### What this task involves
When you reach the listing, restate it word for word, leaving nothing out.
******
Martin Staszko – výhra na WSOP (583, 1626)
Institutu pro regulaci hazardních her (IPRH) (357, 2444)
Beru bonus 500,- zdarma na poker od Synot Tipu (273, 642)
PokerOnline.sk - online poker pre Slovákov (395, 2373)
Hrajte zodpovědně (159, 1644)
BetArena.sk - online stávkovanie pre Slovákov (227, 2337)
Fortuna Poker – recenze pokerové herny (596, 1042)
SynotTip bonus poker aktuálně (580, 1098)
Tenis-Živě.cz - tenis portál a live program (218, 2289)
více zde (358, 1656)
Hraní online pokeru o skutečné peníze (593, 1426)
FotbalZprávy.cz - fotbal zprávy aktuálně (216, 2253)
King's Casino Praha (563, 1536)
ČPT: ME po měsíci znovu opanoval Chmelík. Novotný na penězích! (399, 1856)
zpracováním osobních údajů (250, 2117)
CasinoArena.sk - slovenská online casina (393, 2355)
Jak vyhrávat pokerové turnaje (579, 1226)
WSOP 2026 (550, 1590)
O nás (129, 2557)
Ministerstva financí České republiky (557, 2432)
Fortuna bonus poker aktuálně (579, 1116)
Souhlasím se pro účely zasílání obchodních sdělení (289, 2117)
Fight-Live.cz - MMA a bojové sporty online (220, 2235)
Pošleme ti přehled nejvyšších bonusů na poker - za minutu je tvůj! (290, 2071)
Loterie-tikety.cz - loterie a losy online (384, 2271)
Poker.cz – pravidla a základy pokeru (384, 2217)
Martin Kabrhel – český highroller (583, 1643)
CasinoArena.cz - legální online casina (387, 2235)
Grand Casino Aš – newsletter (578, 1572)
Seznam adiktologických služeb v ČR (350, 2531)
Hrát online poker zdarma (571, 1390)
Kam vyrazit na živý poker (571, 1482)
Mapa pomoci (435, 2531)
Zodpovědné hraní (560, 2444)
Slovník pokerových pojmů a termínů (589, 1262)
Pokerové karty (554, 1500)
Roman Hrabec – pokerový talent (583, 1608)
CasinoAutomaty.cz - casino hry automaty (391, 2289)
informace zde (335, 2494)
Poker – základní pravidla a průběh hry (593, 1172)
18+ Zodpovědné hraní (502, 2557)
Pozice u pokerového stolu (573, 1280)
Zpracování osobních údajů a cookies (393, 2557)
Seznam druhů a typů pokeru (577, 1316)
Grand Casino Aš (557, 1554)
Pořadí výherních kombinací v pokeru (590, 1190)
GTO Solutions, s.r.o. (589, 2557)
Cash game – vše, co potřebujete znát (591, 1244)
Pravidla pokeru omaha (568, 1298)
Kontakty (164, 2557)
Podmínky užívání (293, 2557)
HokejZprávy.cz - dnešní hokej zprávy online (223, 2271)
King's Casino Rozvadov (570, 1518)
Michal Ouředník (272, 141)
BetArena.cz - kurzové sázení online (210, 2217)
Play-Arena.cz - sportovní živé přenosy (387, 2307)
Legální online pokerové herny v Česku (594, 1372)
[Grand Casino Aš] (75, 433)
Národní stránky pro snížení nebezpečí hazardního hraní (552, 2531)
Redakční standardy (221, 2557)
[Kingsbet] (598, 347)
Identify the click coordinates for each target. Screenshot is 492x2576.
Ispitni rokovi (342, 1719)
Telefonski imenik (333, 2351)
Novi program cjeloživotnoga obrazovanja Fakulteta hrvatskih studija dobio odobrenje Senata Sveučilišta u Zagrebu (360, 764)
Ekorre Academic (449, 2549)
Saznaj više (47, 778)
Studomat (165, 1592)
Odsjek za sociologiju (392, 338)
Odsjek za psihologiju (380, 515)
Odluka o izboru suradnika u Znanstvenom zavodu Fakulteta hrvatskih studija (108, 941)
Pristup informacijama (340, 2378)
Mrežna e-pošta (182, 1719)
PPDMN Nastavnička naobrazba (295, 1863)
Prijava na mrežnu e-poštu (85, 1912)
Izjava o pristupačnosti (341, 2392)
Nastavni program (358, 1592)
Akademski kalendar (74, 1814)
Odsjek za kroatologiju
******
### Result of this exercise
Martin Staszko – výhra na WSOP (583, 1626)
Institutu pro regulaci hazardních her (IPRH) (357, 2444)
Beru bonus 500,- zdarma na poker od Synot Tipu (273, 642)
PokerOnline.sk - online poker pre Slovákov (395, 2373)
Hrajte zodpovědně (159, 1644)
BetArena.sk - online stávkovanie pre Slovákov (227, 2337)
Fortuna Poker – recenze pokerové herny (596, 1042)
SynotTip bonus poker aktuálně (580, 1098)
Tenis-Živě.cz - tenis portál a live program (218, 2289)
více zde (358, 1656)
Hraní online pokeru o skutečné peníze (593, 1426)
FotbalZprávy.cz - fotbal zprávy aktuálně (216, 2253)
King's Casino Praha (563, 1536)
ČPT: ME po měsíci znovu opanoval Chmelík. Novotný na penězích! (399, 1856)
zpracováním osobních údajů (250, 2117)
CasinoArena.sk - slovenská online casina (393, 2355)
Jak vyhrávat pokerové turnaje (579, 1226)
WSOP 2026 (550, 1590)
O nás (129, 2557)
Ministerstva financí České republiky (557, 2432)
Fortuna bonus poker aktuálně (579, 1116)
Souhlasím se pro účely zasílání obchodních sdělení (289, 2117)
Fight-Live.cz - MMA a bojové sporty online (220, 2235)
Pošleme ti přehled nejvyšších bonusů na poker - za minutu je tvůj! (290, 2071)
Loterie-tikety.cz - loterie a losy online (384, 2271)
Poker.cz – pravidla a základy pokeru (384, 2217)
Martin Kabrhel – český highroller (583, 1643)
CasinoArena.cz - legální online casina (387, 2235)
Grand Casino Aš – newsletter (578, 1572)
Seznam adiktologických služeb v ČR (350, 2531)
Hrát online poker zdarma (571, 1390)
Kam vyrazit na živý poker (571, 1482)
Mapa pomoci (435, 2531)
Zodpovědné hraní (560, 2444)
Slovník pokerových pojmů a termínů (589, 1262)
Pokerové karty (554, 1500)
Roman Hrabec – pokerový talent (583, 1608)
CasinoAutomaty.cz - casino hry automaty (391, 2289)
informace zde (335, 2494)
Poker – základní pravidla a průběh hry (593, 1172)
18+ Zodpovědné hraní (502, 2557)
Pozice u pokerového stolu (573, 1280)
Zpracování osobních údajů a cookies (393, 2557)
Seznam druhů a typů pokeru (577, 1316)
Grand Casino Aš (557, 1554)
Pořadí výherních kombinací v pokeru (590, 1190)
GTO Solutions, s.r.o. (589, 2557)
Cash game – vše, co potřebujete znát (591, 1244)
Pravidla pokeru omaha (568, 1298)
Kontakty (164, 2557)
Podmínky užívání (293, 2557)
HokejZprávy.cz - dnešní hokej zprávy online (223, 2271)
King's Casino Rozvadov (570, 1518)
Michal Ouředník (272, 141)
BetArena.cz - kurzové sázení online (210, 2217)
Play-Arena.cz - sportovní živé přenosy (387, 2307)
Legální online pokerové herny v Česku (594, 1372)
[Grand Casino Aš] (75, 433)
Národní stránky pro snížení nebezpečí hazardního hraní (552, 2531)
Redakční standardy (221, 2557)
[Kingsbet] (598, 347)
Identify the click coordinates for each target. Screenshot is 492x2576.
Ispitni rokovi (342, 1719)
Telefonski imenik (333, 2351)
Novi program cjeloživotnoga obrazovanja Fakulteta hrvatskih studija dobio odobrenje Senata Sveučilišta u Zagrebu (360, 764)
Ekorre Academic (449, 2549)
Saznaj više (47, 778)
Studomat (165, 1592)
Odsjek za sociologiju (392, 338)
Odsjek za psihologiju (380, 515)
Odluka o izboru suradnika u Znanstvenom zavodu Fakulteta hrvatskih studija (108, 941)
Pristup informacijama (340, 2378)
Mrežna e-pošta (182, 1719)
PPDMN Nastavnička naobrazba (295, 1863)
Prijava na mrežnu e-poštu (85, 1912)
Izjava o pristupačnosti (341, 2392)
Nastavni program (358, 1592)
Akademski kalendar (74, 1814)
Odsjek za kroatologiju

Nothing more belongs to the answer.